Data items:
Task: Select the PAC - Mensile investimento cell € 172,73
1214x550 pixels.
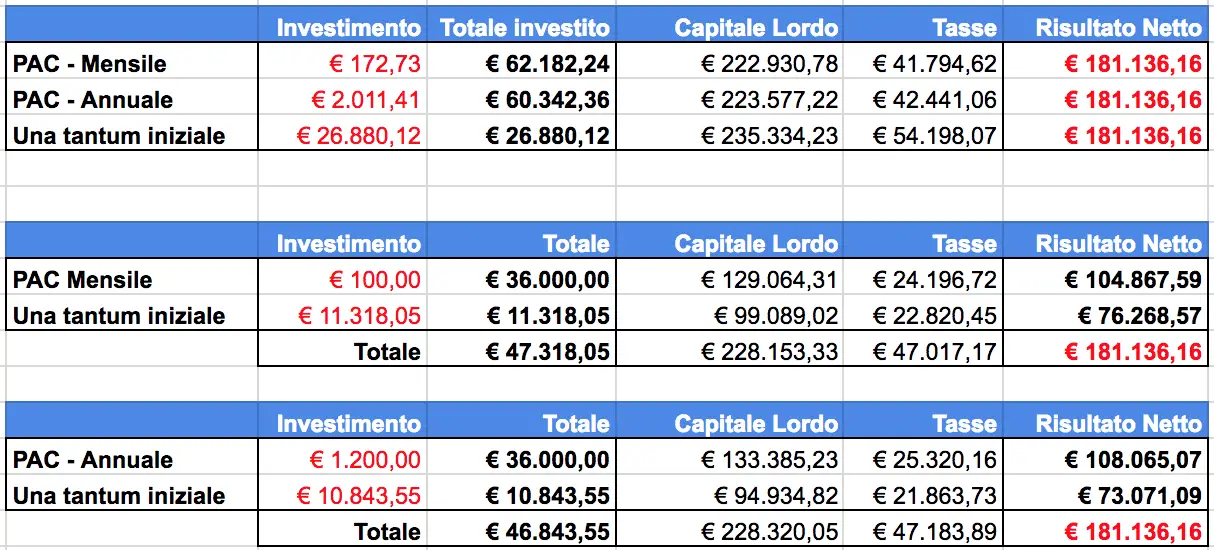Action: click(342, 64)
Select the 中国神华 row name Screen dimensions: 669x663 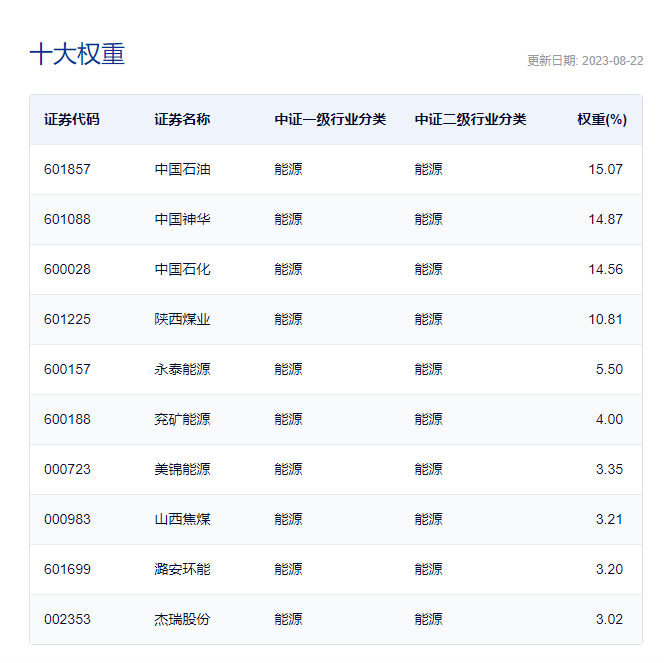point(182,219)
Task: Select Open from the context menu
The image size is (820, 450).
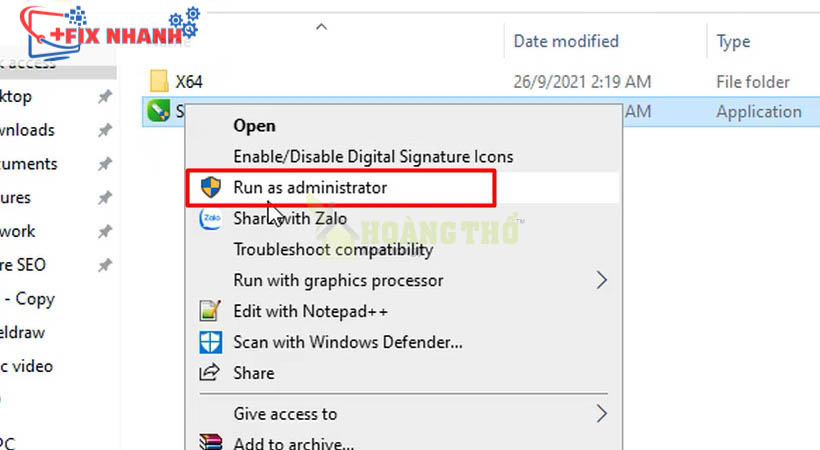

- _Requirement_
Find the word "Task" in the data and copy out each line where it turns up.

- _Expected answer_
Task: Select the PAC - Mensile investimento cell € 172,73
Task: Select Open from the context menu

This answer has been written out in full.